Carlos Marchesini: "Los payadores trabajamos las 24 horas"

Carlos Marchesini: "Los payadores trabajamos las 24 horas"
El músico y payador chivilcoyano habló de la radio, los viajes por el país, la vigencia de la tradición, su relación con las redes y la posibilidad de bajar el ritmo después de cuatro décadas de carrera.
Carlos Marchesini pasó por La Mañana del Centro y convirtió la entrevista en una charla de sobremesa: recuerdos de radio, anécdotas de ruta, poesía, oficio y una mirada muy personal sobre el lugar de los payadores en el presente. El músico chivilcoyano, que lleva alrededor de cuatro décadas de actividad, reivindicó la radio como compañía y como parte decisiva de su recorrido artístico.
"Amo la radio", dijo apenas comenzada la conversación. Recordó emisoras que le abrieron puertas cuando empezaba, desde Radio Nacional Esquel hasta LU14 Río Gallegos y Radio Nacional Zapala. Para Marchesini, la radio no solo difunde: acompaña. En sus viajes, contó, encontrar un programa de tango puede acortar distancias y volver más amable cualquier ruta.

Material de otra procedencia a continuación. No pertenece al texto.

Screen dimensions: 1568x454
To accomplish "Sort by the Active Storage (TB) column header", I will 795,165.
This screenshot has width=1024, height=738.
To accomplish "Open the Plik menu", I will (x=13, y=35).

El artista también describió la cara menos visible de su trabajo. Frente a la idea de que el payador solo sube al escenario durante unos minutos, explicó que el oficio ocupa el día entero: escribir cuando aparece una idea, organizar viajes, contratos, hoteles, pasajes, redes sociales, cuerdas de guitarra y cada detalle de la presentación. "Los payadores somos payadores las 24 horas", sintetizó.
En esa línea, Marchesini defendió la necesidad de que la tradición dialogue con su tiempo. Sin renunciar al lazo, al rebenque, la jineteada o los temas clásicos del género, sostuvo que los payadores deben acercarse a los jóvenes con canciones y mensajes que hablen también de su presente. Para él, una canción de amor puede cruzar generaciones porque el amor, como la poesía, es atemporal.
La charla abrió paso a una reflexión sobre los poetas que permanecen. Marchesini citó versos, recordó a Gustavo Adolfo Bécquer y mencionó a autores populares cuya obra sigue viva más allá de sus intérpretes. Esa permanencia, sugirió, diferencia al poeta del cantor que solo presta la voz a canciones ajenas.
Buena parte de su vida artística estuvo marcada por los viajes. Dijo conocer todas las provincias argentinas, sus capitales, la Quiaca, Ushuaia, la cordillera, el mar en sus distintas provincias y rincones extremos del mapa nacional. "Es mi único capital", afirmó, al hablar de una riqueza hecha de caminos, pueblos, paisajes y memoria acumulada.
Marchesini también habló de la posibilidad de retirarse o, al menos, de reducir fuertemente su actividad. No lo planteó como un final inmediato, sino como una decisión que viene pensando hace tiempo. Quiere hacer otras cosas, vivir de otra manera y evitar que sea el propio oficio el que lo retire. Después de tantos años de escenarios, giras y festivales, siente que cumplió muchos de los sueños posibles que se había propuesto.
Entre esos hitos mencionó Jesús María, una vidriera fundamental para cualquier payador. Aunque llegó al festival con una trayectoria ya construida, discos grabados y mucho país recorrido, reconoció que ese escenario otorga prestigio, abre puertas y sigue siendo una referencia para los jóvenes que sueñan con dedicarse al oficio.
El músico se mostró optimista sobre las nuevas generaciones. Dijo que hay chicos talentosos acercándose a la payada y dejó un consejo simple: no cansarse. En su caso, la constancia implicó perderse cumpleaños, fechas familiares y momentos importantes, pero también sostener una vida elegida y construida con obstinación.
La entrevista también tuvo espacio para el humor y las redes. Marchesini contó que aprendió a usarlas porque hoy son una herramienta necesaria para llegar a nuevos públicos, aunque sus hijas suelen orientarlo sobre qué publicar y cómo combinar sus referencias tradicionales con contenidos más cercanos a los jóvenes.
Hacia el final, compartió una anécdota reciente: el robo de un poncho pampa en General Madariaga. Más que por el precio, lamentó el valor afectivo del objeto, compañero de viajes, hoteles y escenarios. "Hay cosas que tienen precio y hay cosas que tienen valor", resumió.
Con gratitud hacia la radio y hacia los oyentes, Marchesini cerró una conversación atravesada por el afecto, el oficio y la memoria. Entre la ruta, la guitarra, la poesía y los proyectos por venir, dejó una imagen clara de su presente: la de un artista que todavía disfruta del encuentro con la gente, pero que empieza a imaginar otra forma de administrar su tiempo.